Required action:
Every line from the line containing "[dialog] (640, 810)" through the final line below is to be repeated exactly; no other line is.

(Collected data)
_____

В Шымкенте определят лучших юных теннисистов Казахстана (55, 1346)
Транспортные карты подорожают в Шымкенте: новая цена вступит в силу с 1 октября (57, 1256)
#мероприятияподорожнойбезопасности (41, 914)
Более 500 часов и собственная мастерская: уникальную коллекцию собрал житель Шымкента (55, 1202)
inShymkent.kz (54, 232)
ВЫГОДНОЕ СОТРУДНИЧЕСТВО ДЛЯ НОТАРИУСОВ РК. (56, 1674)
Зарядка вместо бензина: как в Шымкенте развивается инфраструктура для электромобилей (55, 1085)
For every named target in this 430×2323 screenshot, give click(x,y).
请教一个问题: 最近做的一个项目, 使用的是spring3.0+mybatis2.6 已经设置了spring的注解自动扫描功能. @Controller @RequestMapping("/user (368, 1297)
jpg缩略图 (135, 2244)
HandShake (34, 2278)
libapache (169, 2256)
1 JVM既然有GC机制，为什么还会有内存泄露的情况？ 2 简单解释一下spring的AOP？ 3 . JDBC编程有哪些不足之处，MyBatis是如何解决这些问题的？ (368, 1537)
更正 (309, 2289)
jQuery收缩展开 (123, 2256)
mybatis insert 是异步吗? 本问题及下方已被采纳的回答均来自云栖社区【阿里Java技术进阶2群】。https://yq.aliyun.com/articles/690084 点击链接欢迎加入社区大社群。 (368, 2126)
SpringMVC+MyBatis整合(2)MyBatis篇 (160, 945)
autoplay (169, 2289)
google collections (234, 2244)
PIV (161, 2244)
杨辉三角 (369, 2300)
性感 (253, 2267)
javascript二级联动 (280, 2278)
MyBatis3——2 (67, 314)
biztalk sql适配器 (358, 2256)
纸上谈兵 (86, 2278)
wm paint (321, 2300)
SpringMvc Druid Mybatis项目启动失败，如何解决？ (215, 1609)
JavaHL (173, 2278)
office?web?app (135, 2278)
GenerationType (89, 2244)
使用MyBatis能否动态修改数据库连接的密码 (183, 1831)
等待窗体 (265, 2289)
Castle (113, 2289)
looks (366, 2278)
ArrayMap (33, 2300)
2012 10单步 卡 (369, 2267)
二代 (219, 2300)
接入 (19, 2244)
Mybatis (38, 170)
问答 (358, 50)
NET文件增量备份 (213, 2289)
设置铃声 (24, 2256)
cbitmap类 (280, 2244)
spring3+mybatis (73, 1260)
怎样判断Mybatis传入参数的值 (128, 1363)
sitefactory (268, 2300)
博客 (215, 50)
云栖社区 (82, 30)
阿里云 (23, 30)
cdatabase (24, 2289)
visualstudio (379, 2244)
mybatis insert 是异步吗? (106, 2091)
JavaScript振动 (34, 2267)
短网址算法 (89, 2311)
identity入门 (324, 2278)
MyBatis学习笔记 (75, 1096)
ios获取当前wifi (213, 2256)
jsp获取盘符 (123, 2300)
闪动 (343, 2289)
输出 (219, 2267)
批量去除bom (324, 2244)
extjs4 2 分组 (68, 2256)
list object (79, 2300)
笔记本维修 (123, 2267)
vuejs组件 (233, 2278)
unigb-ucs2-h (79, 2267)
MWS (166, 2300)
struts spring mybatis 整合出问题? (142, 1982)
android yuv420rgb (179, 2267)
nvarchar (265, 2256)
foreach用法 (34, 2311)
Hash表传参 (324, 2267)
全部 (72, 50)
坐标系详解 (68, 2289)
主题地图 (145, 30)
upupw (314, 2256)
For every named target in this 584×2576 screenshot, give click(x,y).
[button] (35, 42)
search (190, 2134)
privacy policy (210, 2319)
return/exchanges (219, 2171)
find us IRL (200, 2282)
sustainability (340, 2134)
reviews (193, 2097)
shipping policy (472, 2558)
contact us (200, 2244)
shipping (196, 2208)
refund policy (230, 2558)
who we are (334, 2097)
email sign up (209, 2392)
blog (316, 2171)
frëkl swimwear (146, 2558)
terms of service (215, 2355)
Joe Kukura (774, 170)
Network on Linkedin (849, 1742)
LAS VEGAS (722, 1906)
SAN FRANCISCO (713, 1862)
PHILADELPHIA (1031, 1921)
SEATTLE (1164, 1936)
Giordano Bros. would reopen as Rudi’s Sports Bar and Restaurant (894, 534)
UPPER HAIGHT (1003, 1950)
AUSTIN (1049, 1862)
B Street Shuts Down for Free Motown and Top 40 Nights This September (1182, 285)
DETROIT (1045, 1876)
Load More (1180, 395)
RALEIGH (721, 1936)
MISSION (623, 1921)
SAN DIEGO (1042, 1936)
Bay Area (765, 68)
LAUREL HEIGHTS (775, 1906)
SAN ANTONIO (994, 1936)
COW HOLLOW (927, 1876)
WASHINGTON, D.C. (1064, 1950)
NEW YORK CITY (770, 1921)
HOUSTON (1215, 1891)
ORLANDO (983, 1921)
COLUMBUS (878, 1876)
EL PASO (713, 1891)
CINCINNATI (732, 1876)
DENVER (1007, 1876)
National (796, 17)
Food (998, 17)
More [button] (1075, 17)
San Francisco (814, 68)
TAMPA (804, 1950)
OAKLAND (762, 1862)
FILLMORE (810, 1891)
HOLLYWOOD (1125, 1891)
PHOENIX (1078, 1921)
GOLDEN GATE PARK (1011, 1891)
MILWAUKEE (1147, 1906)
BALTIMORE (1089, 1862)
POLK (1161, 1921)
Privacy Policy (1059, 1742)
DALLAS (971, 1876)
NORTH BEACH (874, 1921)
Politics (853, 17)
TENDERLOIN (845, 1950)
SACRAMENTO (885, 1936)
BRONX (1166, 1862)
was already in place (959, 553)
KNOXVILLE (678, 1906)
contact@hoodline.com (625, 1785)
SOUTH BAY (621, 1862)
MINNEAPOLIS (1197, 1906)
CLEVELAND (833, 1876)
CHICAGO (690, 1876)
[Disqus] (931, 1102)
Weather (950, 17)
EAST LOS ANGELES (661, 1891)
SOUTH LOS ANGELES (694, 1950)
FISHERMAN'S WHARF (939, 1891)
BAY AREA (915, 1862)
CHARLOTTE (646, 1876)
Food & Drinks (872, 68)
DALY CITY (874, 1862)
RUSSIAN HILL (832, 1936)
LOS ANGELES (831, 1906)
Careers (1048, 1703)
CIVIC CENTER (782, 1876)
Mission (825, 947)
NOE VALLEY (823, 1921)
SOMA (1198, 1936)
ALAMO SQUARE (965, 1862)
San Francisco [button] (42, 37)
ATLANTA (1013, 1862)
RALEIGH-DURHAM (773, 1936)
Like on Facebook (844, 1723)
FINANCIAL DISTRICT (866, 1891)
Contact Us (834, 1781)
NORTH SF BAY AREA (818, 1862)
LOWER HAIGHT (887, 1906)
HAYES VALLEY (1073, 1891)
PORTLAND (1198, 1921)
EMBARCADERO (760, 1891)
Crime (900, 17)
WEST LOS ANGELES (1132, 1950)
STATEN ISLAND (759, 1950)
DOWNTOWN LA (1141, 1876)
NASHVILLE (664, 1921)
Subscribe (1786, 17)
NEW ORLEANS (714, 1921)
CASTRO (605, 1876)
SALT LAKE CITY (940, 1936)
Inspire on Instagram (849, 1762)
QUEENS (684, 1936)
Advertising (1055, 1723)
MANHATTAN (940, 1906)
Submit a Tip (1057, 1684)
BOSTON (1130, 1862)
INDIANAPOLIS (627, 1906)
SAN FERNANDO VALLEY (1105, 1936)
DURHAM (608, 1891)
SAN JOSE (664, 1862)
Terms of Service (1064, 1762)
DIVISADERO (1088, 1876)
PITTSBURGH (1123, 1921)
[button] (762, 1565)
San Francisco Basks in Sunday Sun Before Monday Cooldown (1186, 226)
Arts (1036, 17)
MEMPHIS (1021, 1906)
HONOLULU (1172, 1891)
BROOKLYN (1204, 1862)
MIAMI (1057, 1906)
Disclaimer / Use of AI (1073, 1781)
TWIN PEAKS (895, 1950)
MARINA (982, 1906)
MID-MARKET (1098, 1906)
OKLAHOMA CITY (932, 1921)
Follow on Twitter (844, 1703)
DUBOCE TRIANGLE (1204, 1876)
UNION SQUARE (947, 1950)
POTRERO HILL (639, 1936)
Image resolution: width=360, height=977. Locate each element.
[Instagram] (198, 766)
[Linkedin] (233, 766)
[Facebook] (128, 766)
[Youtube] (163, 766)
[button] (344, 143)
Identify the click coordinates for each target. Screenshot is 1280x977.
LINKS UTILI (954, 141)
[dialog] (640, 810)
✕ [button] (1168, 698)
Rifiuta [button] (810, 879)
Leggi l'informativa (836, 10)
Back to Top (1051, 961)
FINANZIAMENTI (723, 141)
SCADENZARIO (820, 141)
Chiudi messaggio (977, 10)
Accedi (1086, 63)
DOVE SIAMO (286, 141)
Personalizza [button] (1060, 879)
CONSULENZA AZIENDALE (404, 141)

_____

Answer area:
[dialog] (640, 810)
✕ [button] (1168, 698)
Rifiuta [button] (810, 879)
Leggi l'informativa (836, 10)
Back to Top (1051, 961)
FINANZIAMENTI (723, 141)
SCADENZARIO (820, 141)
Chiudi messaggio (977, 10)
Accedi (1086, 63)
DOVE SIAMO (286, 141)
Personalizza [button] (1060, 879)
CONSULENZA AZIENDALE (404, 141)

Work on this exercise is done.